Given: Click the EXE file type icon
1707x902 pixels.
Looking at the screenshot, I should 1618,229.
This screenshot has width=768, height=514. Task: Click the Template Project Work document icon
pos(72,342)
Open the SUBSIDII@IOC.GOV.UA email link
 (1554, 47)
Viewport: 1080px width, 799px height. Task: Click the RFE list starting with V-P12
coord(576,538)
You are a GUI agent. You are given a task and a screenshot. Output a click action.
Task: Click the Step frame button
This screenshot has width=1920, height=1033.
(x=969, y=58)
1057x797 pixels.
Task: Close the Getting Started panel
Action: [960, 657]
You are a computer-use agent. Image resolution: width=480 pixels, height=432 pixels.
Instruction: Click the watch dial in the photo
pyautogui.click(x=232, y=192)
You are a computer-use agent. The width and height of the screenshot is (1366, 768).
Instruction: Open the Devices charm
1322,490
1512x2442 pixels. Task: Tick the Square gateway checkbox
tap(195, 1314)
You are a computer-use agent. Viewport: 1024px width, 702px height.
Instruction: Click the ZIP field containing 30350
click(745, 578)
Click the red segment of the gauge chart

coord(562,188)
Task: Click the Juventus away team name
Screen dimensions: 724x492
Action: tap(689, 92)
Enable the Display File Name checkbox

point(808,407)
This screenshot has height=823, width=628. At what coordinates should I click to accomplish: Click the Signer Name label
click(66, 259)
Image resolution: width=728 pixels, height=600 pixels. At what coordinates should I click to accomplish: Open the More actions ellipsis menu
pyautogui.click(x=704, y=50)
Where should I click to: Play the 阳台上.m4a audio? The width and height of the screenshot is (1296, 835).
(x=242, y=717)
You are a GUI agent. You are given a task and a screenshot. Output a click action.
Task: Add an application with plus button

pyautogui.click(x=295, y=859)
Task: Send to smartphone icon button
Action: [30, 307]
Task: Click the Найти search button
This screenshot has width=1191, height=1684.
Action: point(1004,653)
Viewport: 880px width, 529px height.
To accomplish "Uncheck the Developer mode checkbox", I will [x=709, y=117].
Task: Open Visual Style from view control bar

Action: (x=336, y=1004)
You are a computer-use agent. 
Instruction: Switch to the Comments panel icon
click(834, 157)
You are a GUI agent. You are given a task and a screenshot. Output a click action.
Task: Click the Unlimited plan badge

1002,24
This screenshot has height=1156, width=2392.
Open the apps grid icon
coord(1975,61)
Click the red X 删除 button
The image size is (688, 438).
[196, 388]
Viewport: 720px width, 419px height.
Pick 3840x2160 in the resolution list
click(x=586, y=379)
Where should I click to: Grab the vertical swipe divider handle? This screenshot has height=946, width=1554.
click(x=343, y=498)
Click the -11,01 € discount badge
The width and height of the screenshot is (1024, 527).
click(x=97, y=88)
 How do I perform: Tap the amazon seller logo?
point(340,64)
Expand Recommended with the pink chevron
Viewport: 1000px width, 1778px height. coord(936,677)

Prompt -> Copy the whole listing above line for line, keeping every character and leaving nothing out.

Output for this task ->
Given: Click the EXE file type icon
1707x902 pixels.
Looking at the screenshot, I should 1618,229.
This screenshot has width=768, height=514. Task: Click the Template Project Work document icon
pos(72,342)
Open the SUBSIDII@IOC.GOV.UA email link
 (1554, 47)
Viewport: 1080px width, 799px height. Task: Click the RFE list starting with V-P12
coord(576,538)
You are a GUI agent. You are given a task and a screenshot. Output a click action.
Task: Click the Step frame button
This screenshot has width=1920, height=1033.
(x=969, y=58)
1057x797 pixels.
Task: Close the Getting Started panel
Action: [960, 657]
You are a computer-use agent. Image resolution: width=480 pixels, height=432 pixels.
Instruction: Click the watch dial in the photo
pyautogui.click(x=232, y=192)
You are a computer-use agent. The width and height of the screenshot is (1366, 768).
Instruction: Open the Devices charm
1322,490
1512x2442 pixels. Task: Tick the Square gateway checkbox
tap(195, 1314)
You are a computer-use agent. Viewport: 1024px width, 702px height.
Instruction: Click the ZIP field containing 30350
click(745, 578)
Click the red segment of the gauge chart

coord(562,188)
Task: Click the Juventus away team name
Screen dimensions: 724x492
Action: tap(689, 92)
Enable the Display File Name checkbox

point(808,407)
This screenshot has height=823, width=628. At what coordinates should I click to accomplish: Click the Signer Name label
click(66, 259)
Image resolution: width=728 pixels, height=600 pixels. At what coordinates should I click to accomplish: Open the More actions ellipsis menu
pyautogui.click(x=704, y=50)
Where should I click to: Play the 阳台上.m4a audio? The width and height of the screenshot is (1296, 835).
(x=242, y=717)
You are a GUI agent. You are given a task and a screenshot. Output a click action.
Task: Add an application with plus button

pyautogui.click(x=295, y=859)
Task: Send to smartphone icon button
Action: [30, 307]
Task: Click the Найти search button
This screenshot has width=1191, height=1684.
Action: point(1004,653)
Viewport: 880px width, 529px height.
To accomplish "Uncheck the Developer mode checkbox", I will [x=709, y=117].
Task: Open Visual Style from view control bar

Action: (x=336, y=1004)
You are a computer-use agent. 
Instruction: Switch to the Comments panel icon
click(834, 157)
You are a GUI agent. You are given a task and a screenshot. Output a click action.
Task: Click the Unlimited plan badge

1002,24
This screenshot has height=1156, width=2392.
Open the apps grid icon
coord(1975,61)
Click the red X 删除 button
The image size is (688, 438).
[196, 388]
Viewport: 720px width, 419px height.
Pick 3840x2160 in the resolution list
click(x=586, y=379)
Where should I click to: Grab the vertical swipe divider handle? This screenshot has height=946, width=1554.
click(x=343, y=498)
Click the -11,01 € discount badge
The width and height of the screenshot is (1024, 527).
click(x=97, y=88)
 How do I perform: Tap the amazon seller logo?
point(340,64)
Expand Recommended with the pink chevron
Viewport: 1000px width, 1778px height. coord(936,677)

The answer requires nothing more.